— EXERCISE AIM —
Reproduce only the records from the line with "Task: Pull from remote with Pull [L]" to the line with "Action: 1454,434", replacing "Create" with "Save" and leaving everything else unchanged.

— LISTED RECORDS —
_ _ _ _ _

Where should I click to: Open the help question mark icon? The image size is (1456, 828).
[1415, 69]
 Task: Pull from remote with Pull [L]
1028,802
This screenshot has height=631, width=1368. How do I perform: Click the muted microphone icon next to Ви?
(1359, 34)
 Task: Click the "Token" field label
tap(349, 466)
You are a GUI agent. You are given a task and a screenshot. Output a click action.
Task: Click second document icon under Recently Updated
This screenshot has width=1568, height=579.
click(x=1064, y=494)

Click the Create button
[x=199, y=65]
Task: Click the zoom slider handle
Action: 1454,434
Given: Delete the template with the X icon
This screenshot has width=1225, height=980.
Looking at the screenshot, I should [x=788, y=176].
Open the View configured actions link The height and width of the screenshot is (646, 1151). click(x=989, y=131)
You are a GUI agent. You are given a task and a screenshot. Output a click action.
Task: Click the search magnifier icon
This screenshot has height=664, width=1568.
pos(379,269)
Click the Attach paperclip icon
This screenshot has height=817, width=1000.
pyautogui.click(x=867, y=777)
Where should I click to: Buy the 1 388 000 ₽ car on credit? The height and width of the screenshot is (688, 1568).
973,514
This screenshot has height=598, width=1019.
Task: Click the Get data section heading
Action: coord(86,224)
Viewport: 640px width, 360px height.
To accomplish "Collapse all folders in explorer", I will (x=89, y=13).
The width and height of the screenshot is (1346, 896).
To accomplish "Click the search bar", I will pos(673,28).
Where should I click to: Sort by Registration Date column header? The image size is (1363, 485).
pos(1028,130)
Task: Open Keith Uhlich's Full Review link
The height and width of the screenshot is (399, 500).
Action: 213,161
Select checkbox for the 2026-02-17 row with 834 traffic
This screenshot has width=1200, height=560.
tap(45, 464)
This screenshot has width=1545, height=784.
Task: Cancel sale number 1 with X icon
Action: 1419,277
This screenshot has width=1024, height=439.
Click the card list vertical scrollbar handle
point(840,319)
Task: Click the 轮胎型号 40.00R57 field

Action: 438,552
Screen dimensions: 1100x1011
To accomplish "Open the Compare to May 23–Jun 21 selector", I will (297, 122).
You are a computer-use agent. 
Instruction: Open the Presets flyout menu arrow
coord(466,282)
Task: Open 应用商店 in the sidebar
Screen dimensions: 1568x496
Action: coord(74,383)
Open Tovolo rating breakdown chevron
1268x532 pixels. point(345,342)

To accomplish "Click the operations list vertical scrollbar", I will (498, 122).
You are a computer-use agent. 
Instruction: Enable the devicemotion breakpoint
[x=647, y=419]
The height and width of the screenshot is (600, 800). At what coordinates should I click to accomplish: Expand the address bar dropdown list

_ _ _ _ _

— WRITTEN ANSWER —
 Task: Pull from remote with Pull [L]
1028,802
This screenshot has height=631, width=1368. How do I perform: Click the muted microphone icon next to Ви?
(1359, 34)
 Task: Click the "Token" field label
tap(349, 466)
You are a GUI agent. You are given a task and a screenshot. Output a click action.
Task: Click second document icon under Recently Updated
This screenshot has width=1568, height=579.
click(x=1064, y=494)

Click the Save button
[x=199, y=65]
Task: Click the zoom slider handle
Action: 1454,434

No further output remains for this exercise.